The third stage ended abruptly with Nochixtlán [where police repression killed 11 people on June 19]. The state realizes that these abuses have created (unlike others) a reaction in the public opinion. The people knew, despite the attempts to conceal it, that the murderer of those people had been the state, that the federal policemen had shot in cold blood. And then, there was a massive insurrection, with more struggle, roadblocks, open confrontation with federal forces and army troops. That’s how the fourth stage began, which is where we are now.

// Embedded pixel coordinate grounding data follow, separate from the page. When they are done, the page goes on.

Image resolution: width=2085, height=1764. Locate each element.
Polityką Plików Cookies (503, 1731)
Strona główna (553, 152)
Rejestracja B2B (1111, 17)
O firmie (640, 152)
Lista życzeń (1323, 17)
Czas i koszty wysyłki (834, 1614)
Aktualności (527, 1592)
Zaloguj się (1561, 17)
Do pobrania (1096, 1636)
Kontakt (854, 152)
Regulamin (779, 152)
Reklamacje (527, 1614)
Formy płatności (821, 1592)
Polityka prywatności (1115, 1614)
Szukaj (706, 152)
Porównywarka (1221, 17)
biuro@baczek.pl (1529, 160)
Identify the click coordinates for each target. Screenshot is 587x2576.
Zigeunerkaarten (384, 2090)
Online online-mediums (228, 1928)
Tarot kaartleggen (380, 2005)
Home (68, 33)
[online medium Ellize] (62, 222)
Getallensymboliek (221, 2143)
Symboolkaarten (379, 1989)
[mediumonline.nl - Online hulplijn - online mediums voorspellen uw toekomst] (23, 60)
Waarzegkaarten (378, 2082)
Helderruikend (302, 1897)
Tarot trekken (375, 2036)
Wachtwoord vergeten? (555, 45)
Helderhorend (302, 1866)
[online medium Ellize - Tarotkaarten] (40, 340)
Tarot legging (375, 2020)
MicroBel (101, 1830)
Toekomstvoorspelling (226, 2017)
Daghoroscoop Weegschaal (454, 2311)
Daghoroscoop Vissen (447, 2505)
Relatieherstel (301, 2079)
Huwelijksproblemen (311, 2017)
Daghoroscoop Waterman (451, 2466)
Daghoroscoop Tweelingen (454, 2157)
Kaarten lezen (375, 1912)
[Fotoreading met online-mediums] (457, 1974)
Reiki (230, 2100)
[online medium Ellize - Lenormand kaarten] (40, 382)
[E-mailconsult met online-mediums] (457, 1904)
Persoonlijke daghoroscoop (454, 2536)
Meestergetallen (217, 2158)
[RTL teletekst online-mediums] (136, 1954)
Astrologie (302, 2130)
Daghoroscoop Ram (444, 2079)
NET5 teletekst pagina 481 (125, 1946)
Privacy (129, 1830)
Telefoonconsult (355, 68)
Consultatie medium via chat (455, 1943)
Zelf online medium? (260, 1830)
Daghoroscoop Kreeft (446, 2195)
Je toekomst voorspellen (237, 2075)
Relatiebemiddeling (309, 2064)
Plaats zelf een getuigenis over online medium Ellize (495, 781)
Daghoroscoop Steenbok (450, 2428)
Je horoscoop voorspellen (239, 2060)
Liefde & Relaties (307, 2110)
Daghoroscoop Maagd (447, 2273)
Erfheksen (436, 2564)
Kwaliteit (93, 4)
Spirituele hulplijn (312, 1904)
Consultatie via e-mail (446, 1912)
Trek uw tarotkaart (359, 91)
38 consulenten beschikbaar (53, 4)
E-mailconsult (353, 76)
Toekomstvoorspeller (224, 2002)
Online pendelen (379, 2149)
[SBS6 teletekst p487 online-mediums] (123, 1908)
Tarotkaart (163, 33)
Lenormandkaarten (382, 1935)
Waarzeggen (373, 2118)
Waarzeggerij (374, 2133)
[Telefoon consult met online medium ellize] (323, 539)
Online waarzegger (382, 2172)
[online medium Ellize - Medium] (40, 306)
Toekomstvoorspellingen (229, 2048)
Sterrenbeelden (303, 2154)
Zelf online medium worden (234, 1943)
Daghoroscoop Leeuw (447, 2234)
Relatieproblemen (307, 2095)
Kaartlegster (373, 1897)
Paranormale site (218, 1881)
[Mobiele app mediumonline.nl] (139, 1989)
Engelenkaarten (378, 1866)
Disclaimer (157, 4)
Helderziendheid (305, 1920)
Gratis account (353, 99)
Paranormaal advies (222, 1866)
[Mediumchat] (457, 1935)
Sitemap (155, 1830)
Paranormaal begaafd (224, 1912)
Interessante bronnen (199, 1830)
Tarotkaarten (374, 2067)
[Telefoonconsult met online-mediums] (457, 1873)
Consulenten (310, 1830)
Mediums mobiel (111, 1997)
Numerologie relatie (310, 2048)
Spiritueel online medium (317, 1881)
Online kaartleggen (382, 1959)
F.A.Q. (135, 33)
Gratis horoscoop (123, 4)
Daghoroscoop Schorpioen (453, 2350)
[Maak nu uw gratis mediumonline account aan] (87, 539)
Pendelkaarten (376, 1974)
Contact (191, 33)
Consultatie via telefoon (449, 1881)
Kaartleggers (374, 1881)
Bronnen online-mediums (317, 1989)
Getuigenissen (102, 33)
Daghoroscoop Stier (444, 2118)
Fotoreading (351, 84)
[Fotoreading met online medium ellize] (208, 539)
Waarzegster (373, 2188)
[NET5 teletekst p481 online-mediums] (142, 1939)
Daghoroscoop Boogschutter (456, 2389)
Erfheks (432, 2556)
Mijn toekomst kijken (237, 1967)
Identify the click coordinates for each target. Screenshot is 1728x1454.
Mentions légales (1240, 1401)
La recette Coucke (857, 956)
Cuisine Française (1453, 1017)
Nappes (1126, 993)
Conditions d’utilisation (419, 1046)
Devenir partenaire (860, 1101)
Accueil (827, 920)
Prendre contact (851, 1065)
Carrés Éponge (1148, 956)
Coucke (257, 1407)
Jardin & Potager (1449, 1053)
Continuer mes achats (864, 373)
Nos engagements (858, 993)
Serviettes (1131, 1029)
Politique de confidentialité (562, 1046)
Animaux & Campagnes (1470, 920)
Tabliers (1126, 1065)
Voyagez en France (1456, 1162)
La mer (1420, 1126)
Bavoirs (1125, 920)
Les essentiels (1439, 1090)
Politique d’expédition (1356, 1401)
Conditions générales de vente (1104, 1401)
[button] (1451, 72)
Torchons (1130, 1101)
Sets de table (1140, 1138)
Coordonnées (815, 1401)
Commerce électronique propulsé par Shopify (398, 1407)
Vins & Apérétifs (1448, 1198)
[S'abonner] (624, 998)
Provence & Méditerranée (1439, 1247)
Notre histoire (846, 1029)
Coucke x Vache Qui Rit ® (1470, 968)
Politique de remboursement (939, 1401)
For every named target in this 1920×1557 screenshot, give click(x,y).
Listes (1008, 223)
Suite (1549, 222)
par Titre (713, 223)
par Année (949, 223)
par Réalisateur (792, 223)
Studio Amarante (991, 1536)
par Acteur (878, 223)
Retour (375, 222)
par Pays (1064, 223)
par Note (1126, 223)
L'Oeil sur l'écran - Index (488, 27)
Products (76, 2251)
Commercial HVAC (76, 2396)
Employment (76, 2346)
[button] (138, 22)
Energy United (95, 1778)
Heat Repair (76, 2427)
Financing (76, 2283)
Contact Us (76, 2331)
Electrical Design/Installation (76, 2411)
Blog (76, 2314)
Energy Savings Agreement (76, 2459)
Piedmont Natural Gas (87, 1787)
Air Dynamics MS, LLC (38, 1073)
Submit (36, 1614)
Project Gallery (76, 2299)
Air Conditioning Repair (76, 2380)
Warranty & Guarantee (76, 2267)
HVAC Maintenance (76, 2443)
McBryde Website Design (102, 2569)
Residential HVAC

Roadblock in Nochixtlán, Oaxaca
After the repression in Nochxitlán, the government kept silent for two or three days. And then they announced they would open the negotiating table. It’s noteworthy that the negotiating table had already been opened last year and it had been sabotaged by the Federal Government, when they said “we’re not moving a single comma in the reform bill”. So after Nochixtlán, the debate was opened again. But a very important thing is that we didn’t take this as a sign to stop the mobilizations, because this weakens us: one of the core strategies of the Coordination since its inception has been the pattern “mobilization-negotiation-mobilization”. We won’t stop mobilizing even though this was one of the fundamental demands of Miguel Ángel Osorio Chong, the Secretary of Government. He said that if we wanted to negotiate we had to free the roads. But we didn’t free the roads, and we’re negotiating.